1. A snowshoe comprising:

a frame defining a periphery of the snowshoe;

a deck secured in a stretched state to the frame, a cutout being defined in the deck; and

a binding connected to at least one of the frame and the deck and being aligned with the cutout in the deck, the binding comprising:

a footwear support portion adapted to receive footwear of a wearer and being pivotable relative to the deck along a pivoting range so as to allow a tip of the footwear to plunge through the cutout below a plane of the deck;

an unbiased hinge between the frame and/or the deck and the footwear support portion to allow unbiased rotational movement of the footwear support portion about a first axis of rotation in a proximal portion of the pivoting range; and

a biased hinge between the frame and/or the deck and the footwear support portion to allow biased rotational movement of the footwear support portion about a second axis of rotation in a distal portion of the pivoting range,

wherein the first axis of rotation is generally parallel to the second axis of rotation, the unbiased hinge and the biased hinges allowing the tip of the footwear to plunge through the cutout below the plane of the deck by rotation about the first and the second axes of rotation.

2. The snowshoe according to claim 1, wherein the biased hinge comprises an elastic band connected to the footwear support portion, the elastic band being plastically deformable by twisting to allow the distal portion of the pivoting range.

3. The snowshoe according to claim 2, wherein the elastic band is directly connected to the frame at opposed ends by fasteners penetrating the frame.

4. The snowshoe according to claim 1, wherein the biased hinge comprises a base plate connected to the unbiased hinge.

5. The snowshoe according to claim 4, wherein the base plate has cleats projecting downwardly therefrom and through the cutout.
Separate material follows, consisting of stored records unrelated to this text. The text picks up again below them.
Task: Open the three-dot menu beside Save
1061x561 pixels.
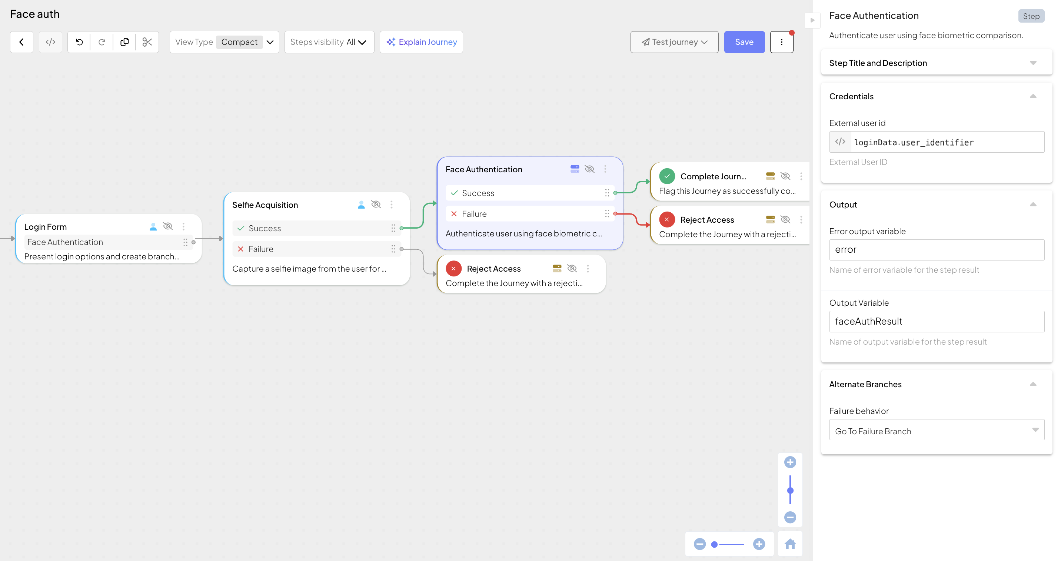Action: click(x=781, y=42)
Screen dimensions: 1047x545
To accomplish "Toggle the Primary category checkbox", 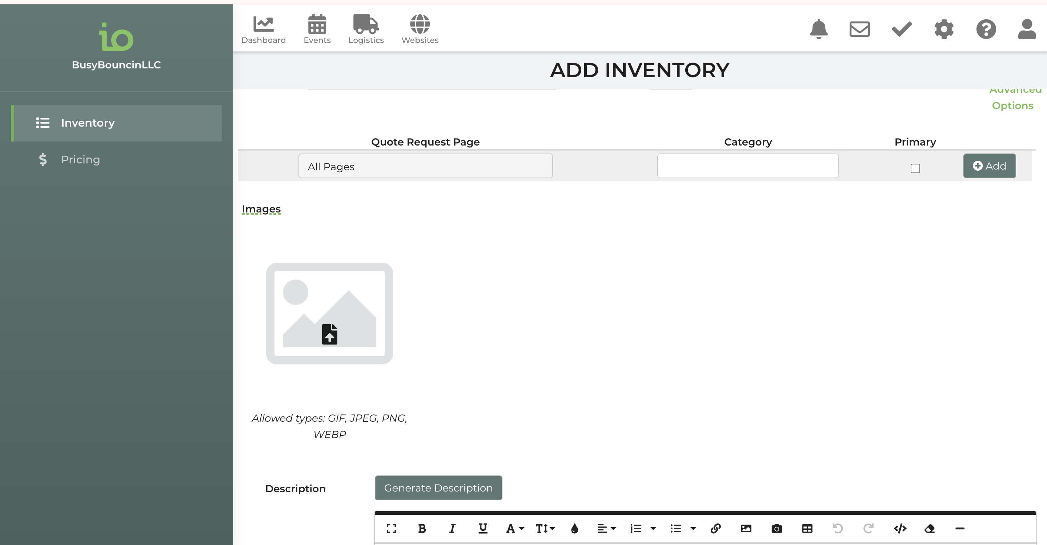I will click(x=915, y=168).
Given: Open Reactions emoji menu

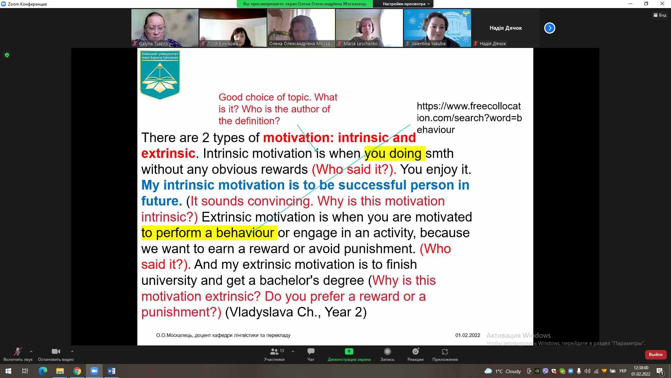Looking at the screenshot, I should 415,352.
6. The snowshoe according to claim 2, wherein the biased hinge comprises a base plate connected to the unbiased hinge, the base plate being secured to the elastic band in a coplanar fashion.

7. The snowshoe according to claim 1, wherein the footwear support portion comprises a footplate connected to the unbiased hinge, the footplate adapted to receive thereagainst a forefoot portion of the footwear.
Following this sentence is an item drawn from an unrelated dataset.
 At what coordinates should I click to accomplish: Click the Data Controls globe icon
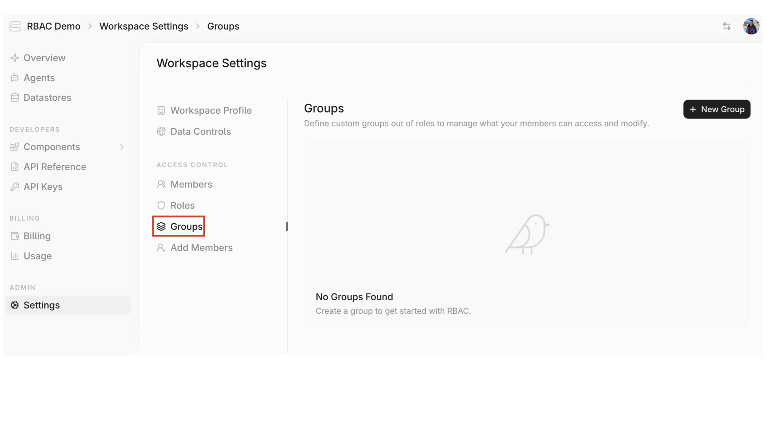coord(161,131)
8. The snowshoe according to claim 7, further comprising cleats projecting downwardly and forwardly from the footplate.

9. The snowshoe according to claim 1, wherein a maximum angle of the footwear support portion in the proximal portion of the pivoting range is between 20 to 35 degrees relative to a plane of the deck, the distal portion of the pivoting range between greater than the maximum angle.

10. A snowshoe comprising:

a frame having at least a tubular member defining a periphery of the snowshoe, the tubular member having a flat top surface portion of a given width;

a deck separate from the deck and having a portion of its periphery aligned with and covering at least a portion of the top surface portion of the tubular member over the given width;

a plurality of fasteners fixed to the frame by penetrating through the top surface portion of the frame in the given width and through the portion of the deck covering the top surface portion of the frame, the deck being held captive in a stretched state relative to the frame by the fasteners; and

a binding operatively connected to at least one of the frame and the deck and adapted to be connected to a footwear of a wearer.
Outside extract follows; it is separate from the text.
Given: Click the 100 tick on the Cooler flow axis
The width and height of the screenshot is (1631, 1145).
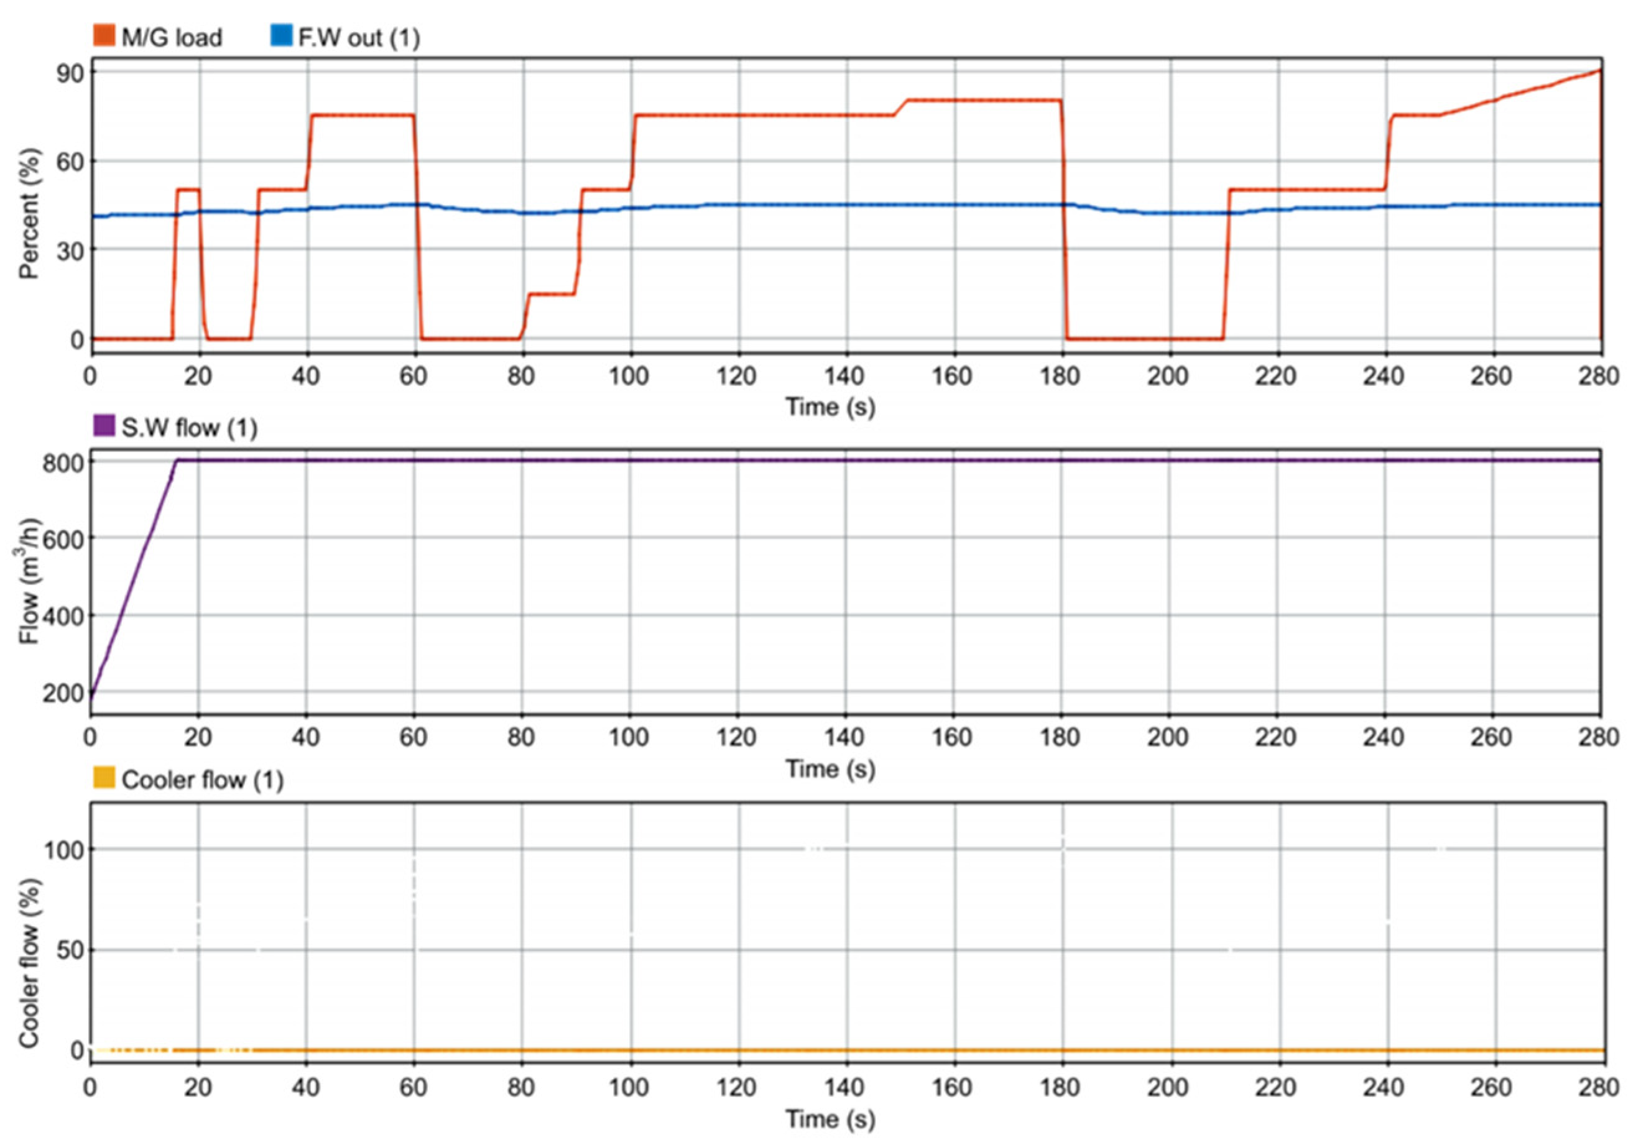Looking at the screenshot, I should 64,850.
11. The snowshoe according to claim 10, wherein the deck is sandwiched between the top surface of the frame and a head of the fasteners.

12. The snowshoe according to claim 10, wherein the fasteners are rivets, with a portion of the rivets being held captive in an inner cavity of the tubular member.

13. The snowshoe according to claim 10, wherein a bottom surface of the tubular member has a traction component.

14. The snowshoe according to claim 10, wherein the tubular member has a section defining a tapering bottom portion from the flat top surface portion.

15. The snowshoe according to claim 10, wherein the tubular member has a downwardly facing triangular-like section.